3. Les trous noirs ne sont pas noirs !
Entre 1970 et 1974, Hawking poursuit ses recherches sur les trous noirs avec plusieurs collaborateurs. Avec Brandon Carter et Werner Israel, il démontre le théorème, pressenti par John Archibald Wheeler et connu humoristiquement sous la dénomination de no hair theorem, ou, en d'autres termes : « un trou noir n'a pas de poils ». Cela signifie que les seules propriétés qui sont conservées lorsque de la matière est absorbée par un trou noir sont la masse, le moment angulaire et la charge électrique : toutes les autres propriétés (ainsi, la forme, la composition chimique, le fait même que l'on ait affaire à de la matière ou à de l'antimatière...) sont détruites.

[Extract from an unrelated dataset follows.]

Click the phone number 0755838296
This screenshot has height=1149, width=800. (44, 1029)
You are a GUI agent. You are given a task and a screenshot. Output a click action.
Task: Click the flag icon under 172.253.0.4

En 1974, Hawking énonce la conjecture étonnante que les trous noirs ne sont pas réellement noirs ! En appliquant les lois de la théorie quantique à un trou noir, il montre que, au niveau quantique — c'est-à-dire à l'échelle la plus petite de la réalité physique —, des particules et du rayonnement « s'évaporent » du trou noir. Il s'agit là d'une conséquence du principe d'incertitude de Heisenberg, qui conduit à la création fugace de particules « virtuelles » au voisinage de l'horizon des événements. Le rayonnement des trous noirs ainsi que leur éventuelle évaporation sont connus sous le nom d'effet Hawking. En définitive, le trou noir explose dans une gerbe de rayonnement.